## STATED TASK:
Transcribe, word for word, the stretch of the preprocessing tutorial below from "Lemmatization reduces words" through "df = pd.read_csv(self.data_path)".

## PAGE:
The key insight here is preserving negation words while removing other stopwords. Words like “not,” “never,” and “don’t” are crucial for sentiment analysis because they can completely flip the meaning of a sentence.

Next, we initialize a wordnet lemmatizer and create a part-of-speech map.

Lemmatization reduces words to their base or dictionary form (lemma), helping unify variations like “running,” “ran,” and “runs” into “run.” This improves consistency and reduces sparsity in the data.

To perform accurate lemmatization, it’s important to provide each word’s part of speech (POS); for example, “book” as a noun versus “book” as a verb. The pos_map dictionary helps map POS tags to WordNet’s expected format, enabling the lemmatizer to select the correct base form for each word.

Loading and Initial Cleaning

Now let’s implement the data loading and initial cleaning steps by adding the load_data and create_sentiment_labels functions to our class:

    def load_data(self) -> pd.DataFrame:
        """Load the raw dataset from CSV."""
        print(f"Loading data from {self.data_path}...")
        df = pd.read_csv(self.data_path)
        
        # Drop rows with missing reviews
        df = df.dropna(subset=['Review'])
        df = df[df['Review'].str.strip() != ""]
        
        print(f"Loaded {len(df)} valid reviews.")
        return df

The load_data function does exactly as name implies, it loads the raw dataset from a CSV file specified by self.data_path. It ensures data quality by dropping rows where the Review field is missing or empty (even if it only contains whitespace). Finally, it prints the number of valid reviews loaded and returns the cleaned DataFrame for further processing.

## RECORDED DATA:
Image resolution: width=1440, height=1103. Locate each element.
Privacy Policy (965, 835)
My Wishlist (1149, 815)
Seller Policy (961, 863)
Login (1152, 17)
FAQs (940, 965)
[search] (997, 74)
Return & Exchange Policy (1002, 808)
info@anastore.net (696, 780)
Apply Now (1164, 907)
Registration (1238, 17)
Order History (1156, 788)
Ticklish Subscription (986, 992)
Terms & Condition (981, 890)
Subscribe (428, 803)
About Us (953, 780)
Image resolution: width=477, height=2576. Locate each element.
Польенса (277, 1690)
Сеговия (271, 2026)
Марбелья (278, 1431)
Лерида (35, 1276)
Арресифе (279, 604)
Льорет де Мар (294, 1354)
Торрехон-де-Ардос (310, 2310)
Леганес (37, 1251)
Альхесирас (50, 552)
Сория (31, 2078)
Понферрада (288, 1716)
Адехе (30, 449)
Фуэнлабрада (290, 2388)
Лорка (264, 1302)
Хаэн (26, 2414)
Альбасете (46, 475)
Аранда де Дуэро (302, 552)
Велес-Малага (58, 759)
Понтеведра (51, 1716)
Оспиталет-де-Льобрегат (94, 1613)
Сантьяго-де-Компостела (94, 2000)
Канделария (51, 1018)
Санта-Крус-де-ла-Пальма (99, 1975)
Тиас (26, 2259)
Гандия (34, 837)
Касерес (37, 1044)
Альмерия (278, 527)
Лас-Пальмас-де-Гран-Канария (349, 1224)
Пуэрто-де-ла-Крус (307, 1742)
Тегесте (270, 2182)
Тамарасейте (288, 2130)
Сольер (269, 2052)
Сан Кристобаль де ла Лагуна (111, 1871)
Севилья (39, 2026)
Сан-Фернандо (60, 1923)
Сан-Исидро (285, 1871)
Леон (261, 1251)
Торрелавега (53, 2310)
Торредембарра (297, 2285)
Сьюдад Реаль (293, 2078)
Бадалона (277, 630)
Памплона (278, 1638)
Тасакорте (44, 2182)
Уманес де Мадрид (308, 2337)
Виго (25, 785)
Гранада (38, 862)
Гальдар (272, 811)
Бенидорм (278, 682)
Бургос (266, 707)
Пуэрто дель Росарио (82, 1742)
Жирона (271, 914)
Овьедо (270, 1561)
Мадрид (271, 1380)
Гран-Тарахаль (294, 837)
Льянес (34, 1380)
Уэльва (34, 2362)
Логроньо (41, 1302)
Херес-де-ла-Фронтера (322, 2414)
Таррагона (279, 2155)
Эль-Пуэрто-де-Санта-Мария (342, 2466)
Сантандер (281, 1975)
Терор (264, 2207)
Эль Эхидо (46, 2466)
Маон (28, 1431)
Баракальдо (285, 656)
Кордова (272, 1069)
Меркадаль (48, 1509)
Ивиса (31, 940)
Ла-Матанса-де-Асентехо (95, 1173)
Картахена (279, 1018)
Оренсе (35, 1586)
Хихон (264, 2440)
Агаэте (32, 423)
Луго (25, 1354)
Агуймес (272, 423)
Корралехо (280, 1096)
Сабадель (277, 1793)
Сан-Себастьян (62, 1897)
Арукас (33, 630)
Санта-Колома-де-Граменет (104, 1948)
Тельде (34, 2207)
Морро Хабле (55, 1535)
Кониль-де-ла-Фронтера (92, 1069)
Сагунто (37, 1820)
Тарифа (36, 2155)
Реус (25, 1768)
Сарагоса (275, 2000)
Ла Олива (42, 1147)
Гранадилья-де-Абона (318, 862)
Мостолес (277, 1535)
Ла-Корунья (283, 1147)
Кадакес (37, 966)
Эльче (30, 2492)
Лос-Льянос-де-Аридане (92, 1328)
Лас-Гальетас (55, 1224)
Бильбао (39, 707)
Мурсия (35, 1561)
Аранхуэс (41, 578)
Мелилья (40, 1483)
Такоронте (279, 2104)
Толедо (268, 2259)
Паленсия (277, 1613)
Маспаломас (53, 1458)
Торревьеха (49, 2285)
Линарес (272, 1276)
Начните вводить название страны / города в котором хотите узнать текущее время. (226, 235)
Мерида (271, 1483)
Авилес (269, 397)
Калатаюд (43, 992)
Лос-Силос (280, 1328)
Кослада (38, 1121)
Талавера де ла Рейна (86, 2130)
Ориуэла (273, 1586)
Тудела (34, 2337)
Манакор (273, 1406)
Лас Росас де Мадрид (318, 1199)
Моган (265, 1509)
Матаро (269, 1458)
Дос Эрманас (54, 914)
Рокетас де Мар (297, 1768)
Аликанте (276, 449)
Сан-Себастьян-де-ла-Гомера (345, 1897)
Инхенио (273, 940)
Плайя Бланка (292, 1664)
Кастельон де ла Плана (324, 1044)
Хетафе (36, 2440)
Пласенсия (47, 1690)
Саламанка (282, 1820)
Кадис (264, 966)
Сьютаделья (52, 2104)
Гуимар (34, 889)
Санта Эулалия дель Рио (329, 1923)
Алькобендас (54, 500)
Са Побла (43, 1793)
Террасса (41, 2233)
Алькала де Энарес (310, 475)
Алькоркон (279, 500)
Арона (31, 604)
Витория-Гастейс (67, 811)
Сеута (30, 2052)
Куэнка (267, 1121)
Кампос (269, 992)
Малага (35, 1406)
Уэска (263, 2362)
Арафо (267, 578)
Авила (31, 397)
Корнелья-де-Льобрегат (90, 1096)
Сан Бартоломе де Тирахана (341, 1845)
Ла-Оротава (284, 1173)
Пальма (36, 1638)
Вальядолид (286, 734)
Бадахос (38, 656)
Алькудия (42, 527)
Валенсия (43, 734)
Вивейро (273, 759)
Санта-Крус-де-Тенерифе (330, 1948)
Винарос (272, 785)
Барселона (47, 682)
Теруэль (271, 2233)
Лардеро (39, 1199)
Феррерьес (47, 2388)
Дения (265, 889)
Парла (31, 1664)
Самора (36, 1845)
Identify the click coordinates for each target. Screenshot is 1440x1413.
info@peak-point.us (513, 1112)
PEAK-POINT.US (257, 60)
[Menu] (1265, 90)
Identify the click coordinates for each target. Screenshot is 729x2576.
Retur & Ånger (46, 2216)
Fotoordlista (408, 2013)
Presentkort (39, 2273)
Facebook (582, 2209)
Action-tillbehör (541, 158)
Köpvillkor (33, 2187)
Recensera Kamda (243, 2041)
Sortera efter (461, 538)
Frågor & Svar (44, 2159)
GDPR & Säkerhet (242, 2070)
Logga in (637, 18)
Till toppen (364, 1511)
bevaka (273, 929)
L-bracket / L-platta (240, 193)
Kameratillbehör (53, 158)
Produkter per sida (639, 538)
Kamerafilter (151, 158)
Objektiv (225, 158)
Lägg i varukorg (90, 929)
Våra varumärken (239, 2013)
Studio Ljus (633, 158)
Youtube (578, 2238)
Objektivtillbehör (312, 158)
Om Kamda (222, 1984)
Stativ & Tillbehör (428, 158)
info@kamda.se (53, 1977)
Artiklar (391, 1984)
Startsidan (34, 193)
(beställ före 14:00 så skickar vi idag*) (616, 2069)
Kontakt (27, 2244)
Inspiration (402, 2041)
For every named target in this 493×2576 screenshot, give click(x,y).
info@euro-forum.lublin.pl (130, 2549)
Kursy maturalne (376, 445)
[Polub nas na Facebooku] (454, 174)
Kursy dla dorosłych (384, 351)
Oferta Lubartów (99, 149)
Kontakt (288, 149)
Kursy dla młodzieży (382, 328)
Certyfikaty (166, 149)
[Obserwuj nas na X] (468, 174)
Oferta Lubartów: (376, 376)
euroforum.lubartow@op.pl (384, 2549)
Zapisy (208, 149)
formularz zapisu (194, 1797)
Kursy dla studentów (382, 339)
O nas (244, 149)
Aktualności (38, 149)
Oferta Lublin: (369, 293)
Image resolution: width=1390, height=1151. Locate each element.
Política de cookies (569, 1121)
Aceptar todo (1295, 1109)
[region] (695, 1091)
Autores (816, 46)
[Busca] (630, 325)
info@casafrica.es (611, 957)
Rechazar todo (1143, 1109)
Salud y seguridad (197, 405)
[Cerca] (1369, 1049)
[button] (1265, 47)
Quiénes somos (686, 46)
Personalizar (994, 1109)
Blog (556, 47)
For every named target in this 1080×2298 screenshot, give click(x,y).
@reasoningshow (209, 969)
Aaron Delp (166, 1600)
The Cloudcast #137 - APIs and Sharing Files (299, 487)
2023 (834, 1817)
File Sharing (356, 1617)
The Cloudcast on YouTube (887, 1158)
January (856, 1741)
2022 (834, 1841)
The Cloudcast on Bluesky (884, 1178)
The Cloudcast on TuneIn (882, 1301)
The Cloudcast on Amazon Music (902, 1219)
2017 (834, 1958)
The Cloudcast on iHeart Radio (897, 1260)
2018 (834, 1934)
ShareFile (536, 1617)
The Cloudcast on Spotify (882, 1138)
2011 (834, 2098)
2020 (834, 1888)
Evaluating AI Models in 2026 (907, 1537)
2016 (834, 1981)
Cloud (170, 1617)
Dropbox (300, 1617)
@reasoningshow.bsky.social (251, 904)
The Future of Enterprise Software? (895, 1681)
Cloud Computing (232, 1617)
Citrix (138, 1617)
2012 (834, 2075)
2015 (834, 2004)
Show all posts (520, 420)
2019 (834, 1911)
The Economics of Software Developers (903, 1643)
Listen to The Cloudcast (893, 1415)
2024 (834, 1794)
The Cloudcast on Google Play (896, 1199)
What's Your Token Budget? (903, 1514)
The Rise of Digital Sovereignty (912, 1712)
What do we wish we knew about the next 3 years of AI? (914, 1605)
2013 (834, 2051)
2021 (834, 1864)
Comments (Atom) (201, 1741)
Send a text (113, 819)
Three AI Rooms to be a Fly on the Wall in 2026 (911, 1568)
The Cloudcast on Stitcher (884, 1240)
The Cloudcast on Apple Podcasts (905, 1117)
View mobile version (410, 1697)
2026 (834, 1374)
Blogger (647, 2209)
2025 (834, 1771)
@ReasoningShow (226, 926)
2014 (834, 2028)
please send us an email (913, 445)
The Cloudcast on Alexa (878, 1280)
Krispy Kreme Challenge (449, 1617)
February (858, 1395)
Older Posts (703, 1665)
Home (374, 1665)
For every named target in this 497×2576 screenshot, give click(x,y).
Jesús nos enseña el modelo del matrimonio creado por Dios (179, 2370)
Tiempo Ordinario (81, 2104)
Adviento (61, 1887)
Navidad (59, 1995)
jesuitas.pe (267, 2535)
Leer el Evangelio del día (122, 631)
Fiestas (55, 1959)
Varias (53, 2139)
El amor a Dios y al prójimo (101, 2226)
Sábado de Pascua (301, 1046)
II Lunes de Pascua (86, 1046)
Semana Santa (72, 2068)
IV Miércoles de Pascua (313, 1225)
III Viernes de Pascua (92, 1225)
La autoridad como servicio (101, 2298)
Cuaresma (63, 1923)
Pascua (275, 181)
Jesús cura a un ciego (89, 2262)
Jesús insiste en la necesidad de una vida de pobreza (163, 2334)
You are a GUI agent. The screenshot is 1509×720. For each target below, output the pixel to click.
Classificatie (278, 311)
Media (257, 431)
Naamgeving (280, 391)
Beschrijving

## RESPONSE BELOW:
Lemmatization reduces words to their base or dictionary form (lemma), helping unify variations like “running,” “ran,” and “runs” into “run.” This improves consistency and reduces sparsity in the data.

To perform accurate lemmatization, it’s important to provide each word’s part of speech (POS); for example, “book” as a noun versus “book” as a verb. The pos_map dictionary helps map POS tags to WordNet’s expected format, enabling the lemmatizer to select the correct base form for each word.

Loading and Initial Cleaning

Now let’s implement the data loading and initial cleaning steps by adding the load_data and create_sentiment_labels functions to our class:

    def load_data(self) -> pd.DataFrame:
        """Load the raw dataset from CSV."""
        print(f"Loading data from {self.data_path}...")
        df = pd.read_csv(self.data_path)